## Consigne 1
D'après le texte sur les avortements au Niger, quelle part des femmes a signalé des complications potentiellement graves ?
## Consigne 2
Poursuivez le texte sur les avortements non sécurisés au Niger en reprenant juste après sa dernière phrase.

## Texte fourni
92% des avortements sont non sécurisés au Niger
L’étude PMA a également relevé que plus de 9 avortements induits sur 10 sont non sécurisés (92%), c’est-à-dire qu’ils n’impliquent pas d’intervention chirurgicale de source clinique, ni de comprimés prescrits pour un avortement médicamenteux à aucun moment du parcours de soins. Selon la même source, plus de 4 femmes sur 10 (43%) ont rapporté avoir subi des complications potentiellement graves (fièvre, écoulements vaginaux ou complications nécessitant une intervention chirurgicale). Seulement 40% de celles ayant subi des complications potentiellement graves ont indiqué avoir obtenu des soins après avortement (SAA) auprès d’une structure de santé.

[Données stockées]
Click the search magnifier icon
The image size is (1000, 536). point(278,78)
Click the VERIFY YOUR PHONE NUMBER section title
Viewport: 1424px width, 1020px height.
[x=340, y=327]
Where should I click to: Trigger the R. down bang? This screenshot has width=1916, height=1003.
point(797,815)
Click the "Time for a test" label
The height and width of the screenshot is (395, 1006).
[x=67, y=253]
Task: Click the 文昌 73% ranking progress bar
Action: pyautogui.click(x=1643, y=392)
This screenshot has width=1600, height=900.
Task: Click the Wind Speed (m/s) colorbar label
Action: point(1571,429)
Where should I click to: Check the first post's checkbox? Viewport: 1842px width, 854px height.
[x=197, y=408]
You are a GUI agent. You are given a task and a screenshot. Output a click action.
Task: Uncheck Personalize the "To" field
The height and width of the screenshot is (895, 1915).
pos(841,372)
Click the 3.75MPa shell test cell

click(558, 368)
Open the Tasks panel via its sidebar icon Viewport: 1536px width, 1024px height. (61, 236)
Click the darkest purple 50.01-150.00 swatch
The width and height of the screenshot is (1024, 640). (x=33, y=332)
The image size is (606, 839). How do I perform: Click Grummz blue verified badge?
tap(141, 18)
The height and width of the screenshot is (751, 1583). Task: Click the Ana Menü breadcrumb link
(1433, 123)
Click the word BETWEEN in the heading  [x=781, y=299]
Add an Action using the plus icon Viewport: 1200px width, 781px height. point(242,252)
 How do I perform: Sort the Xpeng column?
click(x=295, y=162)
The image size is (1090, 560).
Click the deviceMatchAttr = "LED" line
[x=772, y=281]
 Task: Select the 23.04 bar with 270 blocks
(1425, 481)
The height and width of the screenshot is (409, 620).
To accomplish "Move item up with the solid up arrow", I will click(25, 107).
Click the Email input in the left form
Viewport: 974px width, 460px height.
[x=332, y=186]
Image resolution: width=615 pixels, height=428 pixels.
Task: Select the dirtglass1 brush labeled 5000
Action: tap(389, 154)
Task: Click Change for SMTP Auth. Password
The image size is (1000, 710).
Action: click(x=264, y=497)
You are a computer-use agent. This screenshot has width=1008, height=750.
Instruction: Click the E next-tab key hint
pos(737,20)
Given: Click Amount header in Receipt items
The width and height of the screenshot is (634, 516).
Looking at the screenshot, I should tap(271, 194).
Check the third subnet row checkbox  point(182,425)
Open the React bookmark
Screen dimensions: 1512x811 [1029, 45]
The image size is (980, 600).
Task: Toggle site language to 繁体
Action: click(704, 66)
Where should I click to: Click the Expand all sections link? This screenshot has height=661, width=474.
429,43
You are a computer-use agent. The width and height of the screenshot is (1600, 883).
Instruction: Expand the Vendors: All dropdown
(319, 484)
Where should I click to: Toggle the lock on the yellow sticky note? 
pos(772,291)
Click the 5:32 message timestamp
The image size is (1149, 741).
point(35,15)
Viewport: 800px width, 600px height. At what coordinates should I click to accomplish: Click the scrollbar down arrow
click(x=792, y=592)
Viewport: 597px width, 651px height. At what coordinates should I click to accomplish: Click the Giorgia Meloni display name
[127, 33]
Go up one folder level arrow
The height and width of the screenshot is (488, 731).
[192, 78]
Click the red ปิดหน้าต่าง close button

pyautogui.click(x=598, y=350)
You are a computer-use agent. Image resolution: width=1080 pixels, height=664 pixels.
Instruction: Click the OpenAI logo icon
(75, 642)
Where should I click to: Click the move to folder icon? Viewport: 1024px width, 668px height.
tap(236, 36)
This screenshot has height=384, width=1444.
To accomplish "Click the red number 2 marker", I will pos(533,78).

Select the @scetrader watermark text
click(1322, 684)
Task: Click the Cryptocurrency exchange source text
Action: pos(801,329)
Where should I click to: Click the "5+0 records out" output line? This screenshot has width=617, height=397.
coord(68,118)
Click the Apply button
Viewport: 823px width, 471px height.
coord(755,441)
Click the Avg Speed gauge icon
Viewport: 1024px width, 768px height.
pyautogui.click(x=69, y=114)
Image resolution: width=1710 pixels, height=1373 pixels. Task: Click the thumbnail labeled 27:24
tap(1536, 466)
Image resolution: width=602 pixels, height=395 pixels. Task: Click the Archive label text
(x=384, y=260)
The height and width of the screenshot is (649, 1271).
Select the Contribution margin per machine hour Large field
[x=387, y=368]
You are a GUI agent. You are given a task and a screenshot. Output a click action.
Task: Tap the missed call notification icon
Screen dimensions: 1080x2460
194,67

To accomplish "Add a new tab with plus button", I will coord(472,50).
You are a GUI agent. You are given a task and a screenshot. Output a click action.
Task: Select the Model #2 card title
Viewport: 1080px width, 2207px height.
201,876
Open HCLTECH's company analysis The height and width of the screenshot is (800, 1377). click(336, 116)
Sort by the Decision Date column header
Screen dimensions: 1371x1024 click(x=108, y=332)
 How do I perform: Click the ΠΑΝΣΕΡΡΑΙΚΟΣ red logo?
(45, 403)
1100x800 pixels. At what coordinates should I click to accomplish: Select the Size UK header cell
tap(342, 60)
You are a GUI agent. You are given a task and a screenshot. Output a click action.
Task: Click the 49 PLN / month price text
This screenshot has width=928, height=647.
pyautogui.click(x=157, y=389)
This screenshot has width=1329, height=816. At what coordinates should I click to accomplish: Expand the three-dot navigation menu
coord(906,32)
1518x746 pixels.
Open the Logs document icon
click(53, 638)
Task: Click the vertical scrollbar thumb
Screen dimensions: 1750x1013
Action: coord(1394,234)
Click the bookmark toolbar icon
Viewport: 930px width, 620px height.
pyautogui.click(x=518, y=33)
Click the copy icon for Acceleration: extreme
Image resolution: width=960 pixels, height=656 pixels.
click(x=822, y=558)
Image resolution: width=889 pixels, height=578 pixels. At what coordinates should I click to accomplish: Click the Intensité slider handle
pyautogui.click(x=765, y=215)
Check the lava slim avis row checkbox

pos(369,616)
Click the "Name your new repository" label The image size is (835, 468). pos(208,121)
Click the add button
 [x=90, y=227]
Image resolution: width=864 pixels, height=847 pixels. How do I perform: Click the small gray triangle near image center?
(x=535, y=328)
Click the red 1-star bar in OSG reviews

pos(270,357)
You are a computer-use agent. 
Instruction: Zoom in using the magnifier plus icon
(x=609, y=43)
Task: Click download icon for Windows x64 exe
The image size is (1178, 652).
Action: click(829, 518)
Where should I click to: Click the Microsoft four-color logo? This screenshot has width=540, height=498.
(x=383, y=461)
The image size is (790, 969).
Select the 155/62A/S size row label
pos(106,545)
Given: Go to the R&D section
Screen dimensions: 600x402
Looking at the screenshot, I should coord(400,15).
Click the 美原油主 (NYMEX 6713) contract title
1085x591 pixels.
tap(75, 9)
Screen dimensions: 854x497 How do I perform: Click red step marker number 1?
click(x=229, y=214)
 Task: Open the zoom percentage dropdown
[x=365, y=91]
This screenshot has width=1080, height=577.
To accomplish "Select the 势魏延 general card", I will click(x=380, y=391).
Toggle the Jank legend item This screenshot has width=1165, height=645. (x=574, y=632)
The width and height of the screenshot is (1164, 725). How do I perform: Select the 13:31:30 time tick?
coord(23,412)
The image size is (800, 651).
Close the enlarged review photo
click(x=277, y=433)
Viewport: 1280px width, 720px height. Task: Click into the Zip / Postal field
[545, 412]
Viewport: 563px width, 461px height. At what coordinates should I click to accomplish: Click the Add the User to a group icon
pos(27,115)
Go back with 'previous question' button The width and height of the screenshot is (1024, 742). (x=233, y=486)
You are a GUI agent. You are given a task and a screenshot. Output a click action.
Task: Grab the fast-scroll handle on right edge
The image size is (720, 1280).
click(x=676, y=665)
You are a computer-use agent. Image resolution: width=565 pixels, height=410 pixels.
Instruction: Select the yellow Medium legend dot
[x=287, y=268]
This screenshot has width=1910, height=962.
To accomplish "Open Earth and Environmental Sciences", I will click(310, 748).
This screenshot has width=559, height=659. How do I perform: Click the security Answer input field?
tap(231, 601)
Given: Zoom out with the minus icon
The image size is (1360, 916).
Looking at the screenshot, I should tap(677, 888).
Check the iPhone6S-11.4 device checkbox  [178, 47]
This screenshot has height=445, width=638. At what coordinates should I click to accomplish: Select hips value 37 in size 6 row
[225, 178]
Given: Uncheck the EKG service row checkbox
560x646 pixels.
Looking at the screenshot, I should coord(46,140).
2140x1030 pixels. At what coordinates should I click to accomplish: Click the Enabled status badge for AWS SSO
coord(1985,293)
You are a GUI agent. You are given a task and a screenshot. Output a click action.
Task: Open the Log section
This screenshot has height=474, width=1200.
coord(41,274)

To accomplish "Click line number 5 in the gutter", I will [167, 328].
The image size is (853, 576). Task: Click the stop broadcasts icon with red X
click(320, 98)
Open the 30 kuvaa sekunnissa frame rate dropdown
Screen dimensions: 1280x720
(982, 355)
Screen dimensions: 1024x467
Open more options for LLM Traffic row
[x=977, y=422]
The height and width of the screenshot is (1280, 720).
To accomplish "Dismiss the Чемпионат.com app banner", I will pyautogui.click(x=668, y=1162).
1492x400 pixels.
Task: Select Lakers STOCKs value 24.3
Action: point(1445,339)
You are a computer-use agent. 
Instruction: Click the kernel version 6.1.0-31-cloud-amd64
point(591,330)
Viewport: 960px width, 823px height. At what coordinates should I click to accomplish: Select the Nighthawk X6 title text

## Réponse 1
Plus de 4 femmes sur 10, soit 43 %.

## Réponse 2
Accessibilité des Soins Après Avortement (SAA) du Niger
L’étude (PAMA) a également souligné qu’au Niger 47% des femmes vivent à moins de 5 kilomètres d’une structure de santé offrant des SAA, et 33% et 8% habitent à moins de 5 kilomètres d’une structure offrant tous les éléments des SAA de base et complets, respectivement. Les femmes avec un niveau d’études moins élevé, vivant dans un plus grand degré de pauvreté et en milieu rural ont moins de chances de vivre dans un rayon de 5 kilomètres d’une structure de santé remplissant l’un de ces critères, avec des inégalités plus marquées en termes de distance à parcourir pour se rendre dans une structure de santé remplissant tous les critères des SAA de base et complets. Ces disparités pourraient expliquer les résultats de recherche précédents qui montrent que les femmes plus pauvres et vivantes en milieu rural ont plus de chances de subir les impacts négatifs de l’avortement non sécurisé (Singh et al 2010). Ainsi, l’accès limité aux structures offrant des SAA pourrait exacerber les inégalités face aux lésions et décès liés à l’avortement non sécurisé au Niger. Des actions menées ensemble avec les partenaires peuvent réduire significativement l’ampleur des avortements non sécurisés, leurs complications associées, et les lésions et décès maternels liés à l’avortement non sécurisé qui ont lieu chaque année au Niger.